Our walk continues along the lane opposite the latter to the car park on the site of Mickleton station. The line was opened in 1868 and took over the role of the packhorses in transporting lead from the dale. When the mines closed before World War I it continued carrying mainly roadstone and agricultural produce until its closure by Beeching in 1964.


Now the Tees Railway Path it is a delight to walk, being mud free, well maintained and liberally provided with seats by the County Council for the enjoyment of the views over the valley to the whitewashed farms of the Raby estate and the moorland of Eggleston Common beyond.


In about 2 miles we reach the site of Romaldkirk station. Little remains although the signal, from Gainford station, is of the type found only on the North East Railway, the arm moving in a slot and dropping down for 'go'.


Turn left into the village, one of the most attractive in Teesdale with three greens surrounded by handsome stone houses, and two pubs, the Kirk and the Rose and Crown.


Look out too for the stocks on the middle green and, if you have time, visit the imposing church which has a Saxon cross, a Norman nave and a stone effigy of Sir Henry Fitzhugh who died in 1304 in the Scottish wars of Edward I.
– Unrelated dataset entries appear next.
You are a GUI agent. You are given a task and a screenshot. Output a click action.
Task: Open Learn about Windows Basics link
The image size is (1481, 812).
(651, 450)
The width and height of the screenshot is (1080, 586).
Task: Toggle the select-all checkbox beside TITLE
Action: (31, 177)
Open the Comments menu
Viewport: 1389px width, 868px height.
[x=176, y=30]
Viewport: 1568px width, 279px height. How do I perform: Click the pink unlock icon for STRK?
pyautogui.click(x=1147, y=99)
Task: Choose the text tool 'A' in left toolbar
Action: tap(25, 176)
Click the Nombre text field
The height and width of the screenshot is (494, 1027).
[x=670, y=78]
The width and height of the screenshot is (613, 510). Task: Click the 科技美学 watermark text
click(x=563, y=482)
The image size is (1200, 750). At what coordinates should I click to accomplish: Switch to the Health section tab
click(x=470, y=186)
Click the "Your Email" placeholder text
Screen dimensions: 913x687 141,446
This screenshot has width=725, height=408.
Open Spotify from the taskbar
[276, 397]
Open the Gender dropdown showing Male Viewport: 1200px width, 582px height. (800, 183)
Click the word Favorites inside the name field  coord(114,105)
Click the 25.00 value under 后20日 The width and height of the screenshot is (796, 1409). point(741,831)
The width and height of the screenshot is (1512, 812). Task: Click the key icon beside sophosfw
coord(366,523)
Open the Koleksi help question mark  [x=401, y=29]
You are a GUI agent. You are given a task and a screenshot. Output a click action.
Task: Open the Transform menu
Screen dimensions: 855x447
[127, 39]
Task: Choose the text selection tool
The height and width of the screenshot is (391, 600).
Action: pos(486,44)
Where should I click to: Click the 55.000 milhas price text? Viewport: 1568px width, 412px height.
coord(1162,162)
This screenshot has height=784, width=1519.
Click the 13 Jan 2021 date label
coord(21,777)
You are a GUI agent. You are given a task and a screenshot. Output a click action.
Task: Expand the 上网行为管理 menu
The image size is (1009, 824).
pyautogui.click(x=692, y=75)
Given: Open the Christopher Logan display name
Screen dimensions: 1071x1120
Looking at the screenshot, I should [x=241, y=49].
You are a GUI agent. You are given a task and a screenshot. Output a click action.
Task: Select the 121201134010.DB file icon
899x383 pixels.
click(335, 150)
The walk continues beyond the church and along the side of Low Green. Just past Beckwath, a large late Georgian house of 1828 turn left down Primrose Lane. It soon crosses Beer Beck by a flat stone slab bridge and continues as a well marked field path up on to the cliffs overlooking the Tees which can be heard tumbling far below. There's a bird's eye view from here of Eggleston Hall in its thickly wooded parkland. It was built by Ignatius Bonomi in 1820.


The path descends to Eggleston Bridge with its narrow 11ft wide deck and sharp cutwaters where you can wait for the traffic to pass. It was probably built in the 15th century but has been repaired several times since.


The wall now follow the boundary of Eggleston Hall uphill to the B 6282 where turn left and then first right back to the starting point.